Normally, encoding “heavy-tailed” distributions – mathematical models used to predict extreme market crashes – requires complex circuits that today’s quantum hardware simply can’t handle.
These circuits become overwhelmed, causing the quantum computer to crash before it finishes the calculation.
HSBC and Haiqu solved this by using a method called Matrix Product States.
This allowed them to create shallow circuits, which are essentially a more streamlined, efficient way to pack data.
Instead of trying to store every single piece of data in the computer’s memory at once, they used a sampling-based workflow that “avoids storing the full discretised dataset in classical memory, enabling larger encoding circuits to be generated,” reads the firms’ press release.
Real-world testing on IBM hardware
IBM provides access to quantum computing processors like the Eagle and Osprey, which are designed to handle increasingly complex workloads. HSBC and Haiqu ran their tests on this hardware.
The study demonstrated the method’s efficacy across increasingly complex scales.
At the 25-qubit level, a threshold where physical quantum processors begin to handle complex data, the team utilised IBM hardware to successfully reproduce probability distributions that satisfied all standard statistical benchmarks
To test the system’s resilience against the errors common in larger processors, the team moved to 64 qubits.
There, they implemented a specialised workflow to run circuits under realistic noise conditions, confirming that the methodology remains robust even when the underlying hardware is imperfect.
Finally, seeking to demonstrate the method’s ultimate potential, they turned to simulations involving 156 qubits.
This proved that their approach could scale to manage massive datasets, effectively pushing the boundaries far beyond what was previously considered possible in the field.
“Preparing complex probability distributions efficiently is a key step in many quantum algorithms,” explains Dr Philip Intallura, Group Head of Quantum Technologies at HSBC.
“This work shows how they can be implemented with much shallower quantum circuits, bringing practical applications such as financial risk modelling closer.”
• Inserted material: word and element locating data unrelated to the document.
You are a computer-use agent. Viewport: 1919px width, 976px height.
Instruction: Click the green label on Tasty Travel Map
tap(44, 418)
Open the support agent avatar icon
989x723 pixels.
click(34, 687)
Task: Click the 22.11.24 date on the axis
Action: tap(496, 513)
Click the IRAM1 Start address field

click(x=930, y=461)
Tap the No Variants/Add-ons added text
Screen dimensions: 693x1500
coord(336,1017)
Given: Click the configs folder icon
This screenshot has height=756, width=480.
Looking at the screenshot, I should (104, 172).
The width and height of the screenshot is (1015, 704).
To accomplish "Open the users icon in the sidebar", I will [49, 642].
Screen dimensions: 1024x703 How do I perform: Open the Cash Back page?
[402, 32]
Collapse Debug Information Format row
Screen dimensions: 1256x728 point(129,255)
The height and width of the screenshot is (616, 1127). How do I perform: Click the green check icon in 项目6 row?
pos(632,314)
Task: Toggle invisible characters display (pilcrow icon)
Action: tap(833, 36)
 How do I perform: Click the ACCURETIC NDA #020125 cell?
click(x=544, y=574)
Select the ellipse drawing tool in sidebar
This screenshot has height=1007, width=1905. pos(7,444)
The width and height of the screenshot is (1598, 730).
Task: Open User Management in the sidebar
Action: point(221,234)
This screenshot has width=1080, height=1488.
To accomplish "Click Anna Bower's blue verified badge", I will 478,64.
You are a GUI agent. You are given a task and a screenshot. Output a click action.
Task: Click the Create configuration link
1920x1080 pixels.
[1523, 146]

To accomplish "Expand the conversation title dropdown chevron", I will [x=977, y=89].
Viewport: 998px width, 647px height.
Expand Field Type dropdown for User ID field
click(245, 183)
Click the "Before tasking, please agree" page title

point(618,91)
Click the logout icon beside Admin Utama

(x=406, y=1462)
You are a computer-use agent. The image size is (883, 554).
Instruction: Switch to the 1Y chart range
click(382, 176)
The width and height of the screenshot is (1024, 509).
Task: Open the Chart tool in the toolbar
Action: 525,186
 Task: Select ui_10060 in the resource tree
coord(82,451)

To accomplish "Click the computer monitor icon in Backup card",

Why this matters for your wallet
In finance, risk modelling is everything. It helps banks understand how much money they might lose during a market downturn, ensuring they stay stable and protect their customers.
By making these models quantum-ready today, HSBC and Haiqu are moving the technology out of the lab and into the real world.
Mykola Maksymenko, Co-founder and CTO of Haiqu, says: “One of the biggest practical barriers is getting realistic financial data onto today’s quantum hardware.
“This work shows a scalable path around that barrier and helps move quantum finance workflows from theory toward execution.”
While we aren’t yet at the point where a quantum computer manages your local bank branch, this research proves that using quantum technology in finance is now very close to becoming a reality.